Hij treedt hier immers in mijn en uw persoon en neemt de plaats van alle zondaars in. Hij neemt de gedaante van ons zondige vlees aan. Hij klaagt – als zoveel psalmen laten zien – aan het kruis en in Zijn lijden over de last der zonden die Hij draagt. Hoor maar: ‘Mijn zonden hebben Mij aangegrepen, zodat Ik niet kan zien. Zij zijn meer dan de haren van Mijn hoofd’ (vgl. Psalm 40:13). En: ‘HEERE, wees Mij genadig, genees Mijn ziel, want Ik heb tegen U gezondigd’ (vgl. Psalm 41:5). Of: ‘O God, U weet Mijn dwaasheid, en Mijn schulden zijn voor U niet verborgen’ en ‘de smaad van hen die U smaden, is op Mij gevallen’ (Psalm 69:6 en 10). Idem: ‘Mijn God, waarom hebt U Mij verlaten?’ (vgl. Psalm 22:2).

In deze en meer andere psalmen spreekt Christus in naam van een zondaar. Waarin heeft Hij dan gezondigd of hoe komt Hij erbij dat Hij een Zondaar is? Op de manier zoals Jesaja over Hem spreekt: ‘De HEERE heeft al onze zonden op Hem geworpen (Jesaja 53:6). Want dit zegt de profeet: ‘Wij dwaalden allen als schapen’ (idem). Zó werd Hij de grote, ja
de allergrootste Zondaar op aarde. Nu weet u ook waarom Hij de doop nodig had en Zich moest laten dopen tot vergeving der zonden. Niet voor Zijn Eigen Persoon, Die onschuldig en onbevlekt is, maar omwille van ons. Het zijn onze zonden die Hij onderdompelt en van Zich afwast. Dat is: van óns, want Hij is in onze plaats getreden, zodat die ook in Zijn doop moesten ondergaan en verdrinken.

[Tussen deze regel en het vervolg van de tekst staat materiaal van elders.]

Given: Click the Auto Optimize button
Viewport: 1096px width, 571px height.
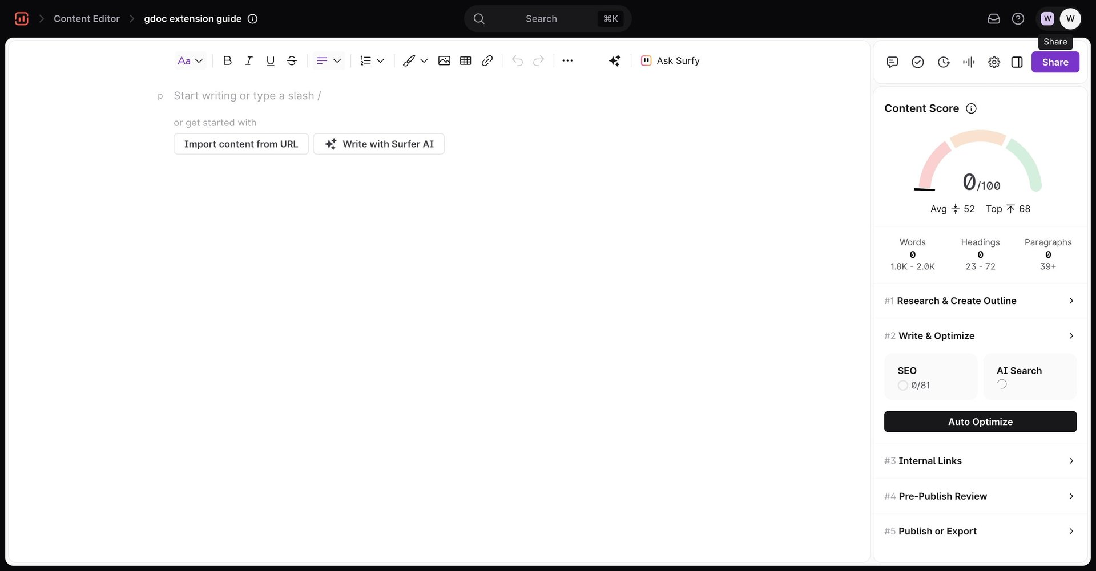Looking at the screenshot, I should coord(980,422).
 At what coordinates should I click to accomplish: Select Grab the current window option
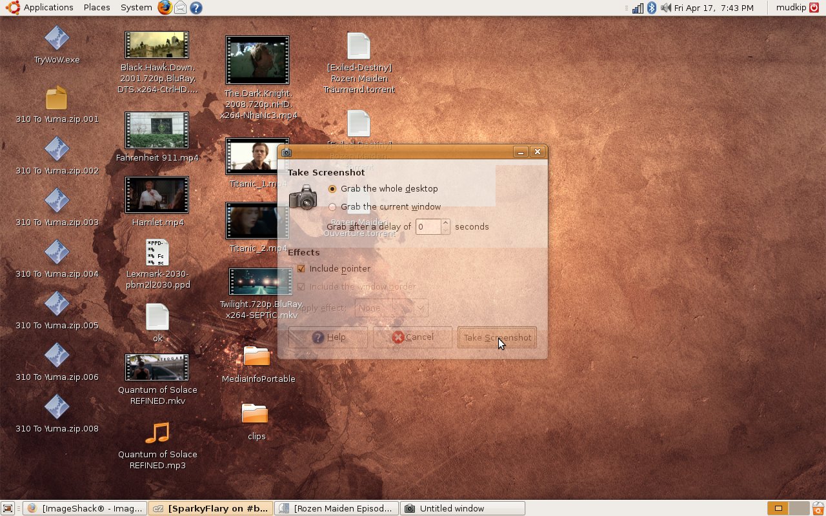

Is dit nu geen vrolijke en heerlijke ruil dat Christus Die volkomen onschuldig en heilig is, niet alleen de zonden van anderen op Zich neemt, maar ook mijn zonden en schuld? Bovendien ook nog dat Hij mij, die puur zonde ben, bekleedt en versiert met Zijn onschuld en heiligheid? Hij sterft de smadelijke dood aan het kruis omwille van mijn zonden. Die zonden, waardoor ik de eeuwige dood en verdoemenis heb verdiend. Hij schenkt mij Zijn gerechtigheid, opdat ik met Hem zal leven in heerlijke en onuitsprekelijke vreugde. Namelijk door deze vrolijke en zalige ruil die het hart alleen door het geloof kan ontvangen en bevatten.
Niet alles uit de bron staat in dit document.